▶ Information provided
= = =

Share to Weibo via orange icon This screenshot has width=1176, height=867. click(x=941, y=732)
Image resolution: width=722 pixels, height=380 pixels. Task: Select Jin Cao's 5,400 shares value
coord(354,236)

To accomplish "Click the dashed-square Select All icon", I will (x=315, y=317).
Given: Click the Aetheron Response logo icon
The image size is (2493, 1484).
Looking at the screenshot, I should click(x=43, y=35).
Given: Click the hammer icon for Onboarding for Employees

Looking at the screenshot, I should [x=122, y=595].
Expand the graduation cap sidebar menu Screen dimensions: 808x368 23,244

= = =

▶ Aim
Copy all of the data above word for word, with every line in its original order.

▶ Response for this exercise
Share to Weibo via orange icon This screenshot has width=1176, height=867. click(x=941, y=732)
Image resolution: width=722 pixels, height=380 pixels. Task: Select Jin Cao's 5,400 shares value
coord(354,236)

To accomplish "Click the dashed-square Select All icon", I will (x=315, y=317).
Given: Click the Aetheron Response logo icon
The image size is (2493, 1484).
Looking at the screenshot, I should click(x=43, y=35).
Given: Click the hammer icon for Onboarding for Employees

Looking at the screenshot, I should [x=122, y=595].
Expand the graduation cap sidebar menu Screen dimensions: 808x368 23,244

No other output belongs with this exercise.